### Video Transcript

A piece of dust falls onto a
spinning compact disc and sticks in place. The spin rate of the disk is 5.00
times 10 to the two rpm and the piece of dust lands 4.30 centimetres from the disk’s
centre. What is the total distance
travelled by the piece of dust in 1.80 times 10 to the two seconds of rotation? Assume that the disk is negligibly
slowed by the dust falling on it and that the time taken for the dust to accelerate
to the same speed as the part of the disk that it lands on is negligible.

We’ll call this total distance
travelled by the piece of dust lowercase 𝑠. In this scenario, we’re told that a
piece of dust falls at distance—we’ve called 𝑟—of 4.30 centimetres from the centre
of a rotating disc.
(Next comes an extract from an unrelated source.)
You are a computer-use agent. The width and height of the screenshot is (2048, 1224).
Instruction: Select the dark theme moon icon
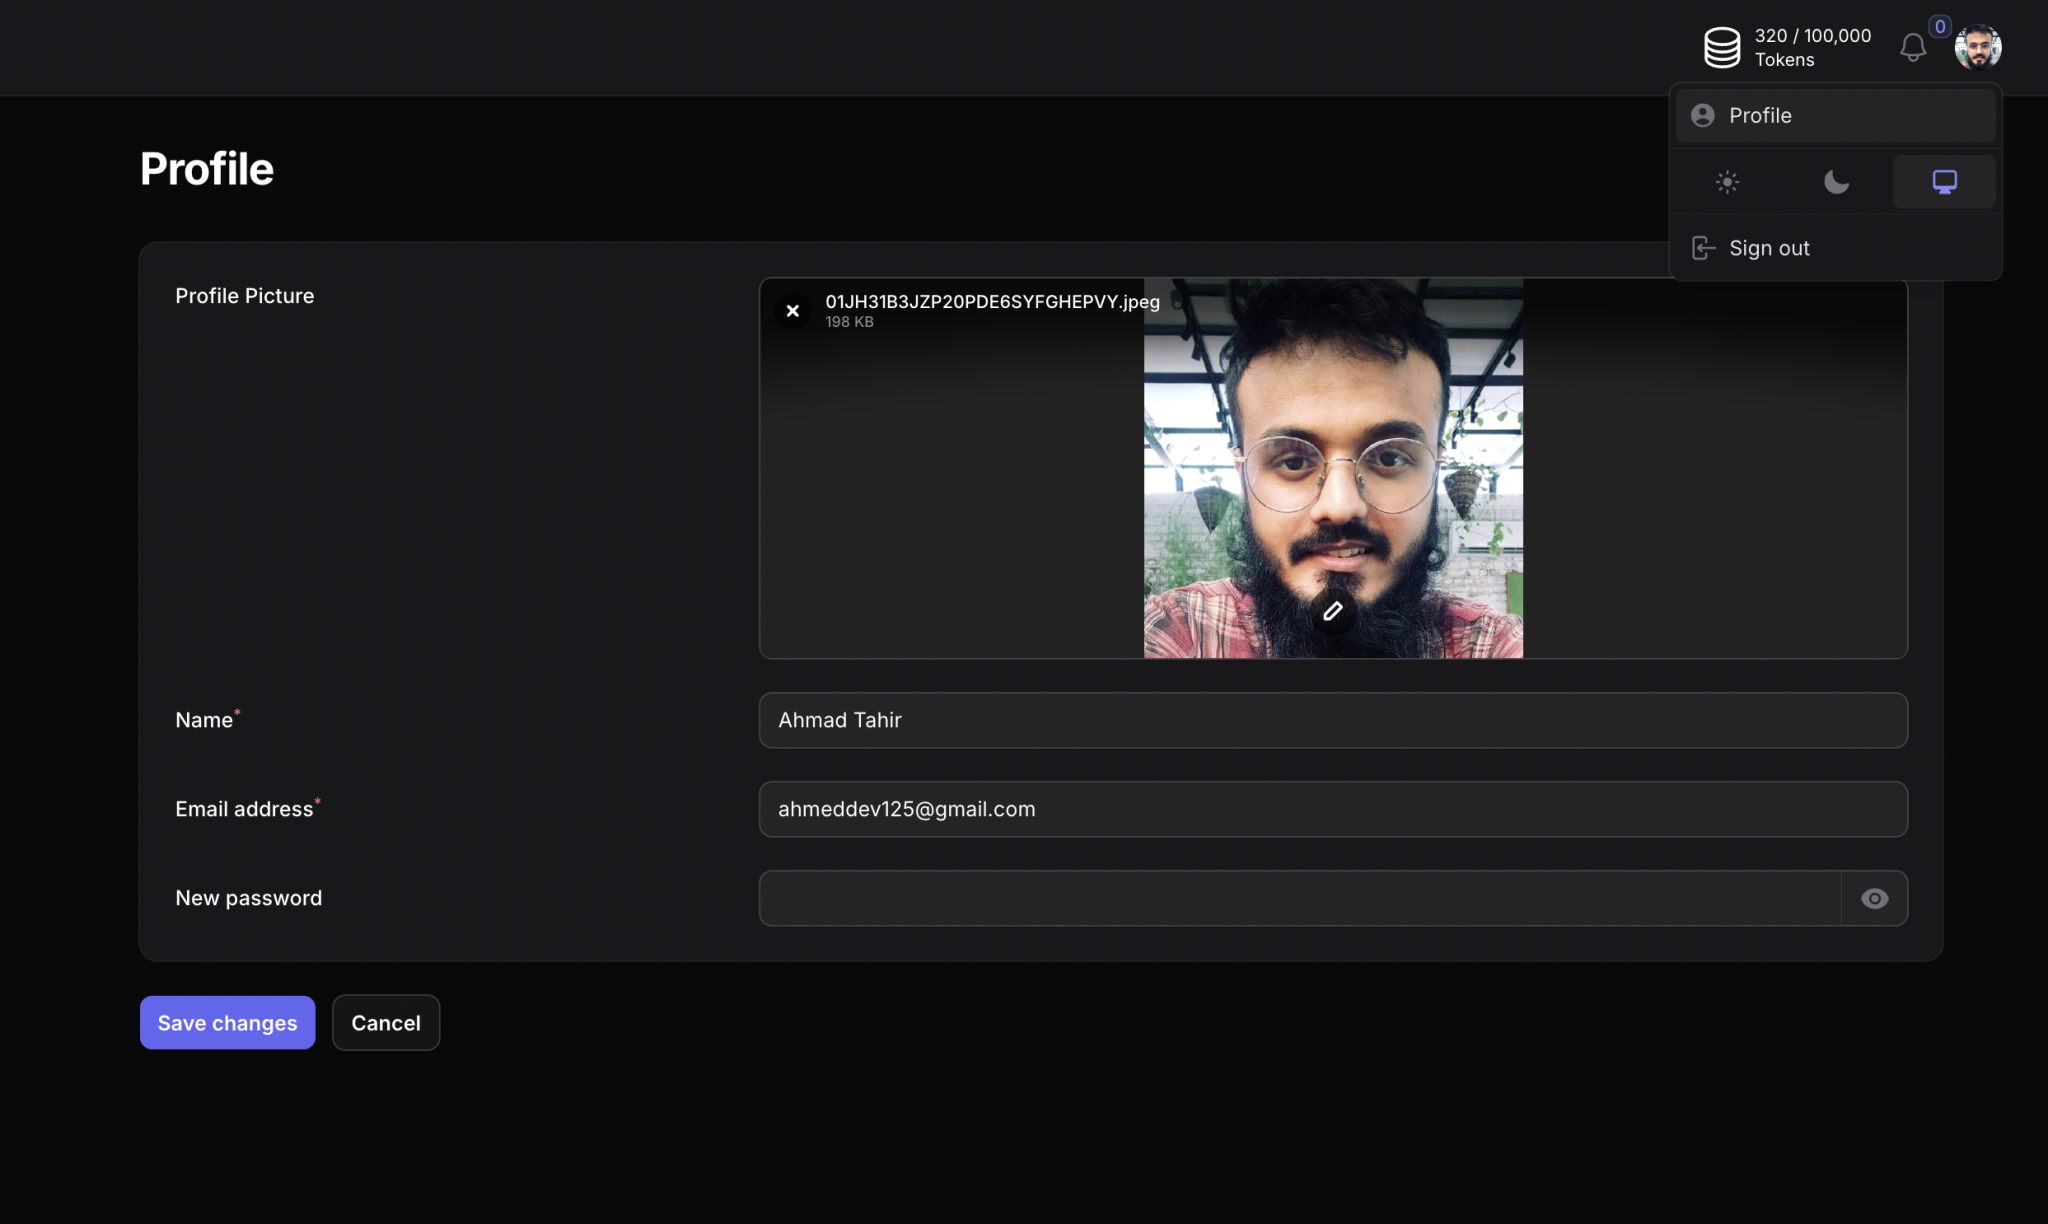[1835, 182]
The disc is spinning at an angular
speed—we’ve called capital Ω—5.00 times 10 to the two revolutions every minute. After the dust has been on the
rotating disk for a time of 1.80 times 10 to the two seconds, we want to know the
linear distance 𝑠 it has travelled. The linear distance 𝑠 will equal
the number of times the disc rotates in this amount of time multiplied by two times
𝜋 times 𝑟.

We’re given the distance 𝑟 from
the centre of rotation at which the dust settles. But we don’t yet know how many
times the disc rotates in our amount of time 𝑡. To figure that out, we can use our
angular rotation rate capital Ω. To make capital Ω as useful as
possible to us, we’ll convert it from its given units of revolutions per minute to
revolutions per second. To do that, we can multiply capital
Ω by one minute per 60 seconds, which is effectively multiplying it by one. But what it does do is it cancels
out the units of minutes and leaves us with time units of seconds. The total number of rotations our
disk will make in the time 𝑡 is equal to that time multiplied by the rotational
rate.

When we plug in our given value for
𝑡, we see that the units of seconds cancel out and the units of our number of
rotations will indeed be in revolutions. When we plug these numbers in for
𝑁 rotation in our equation for 𝑠 and then insert the value of our radius 𝑟
converting it from units of centimetres to units of metres, we see looking at this
overall expression that the units of revolutions cancel out. And we’ll be left with an answer in
units of metres. When we calculate 𝑠, we find that
to three significant figures, it’s 405 metres. That’s the distance this piece of
dust would travel in the amount of time 𝑡.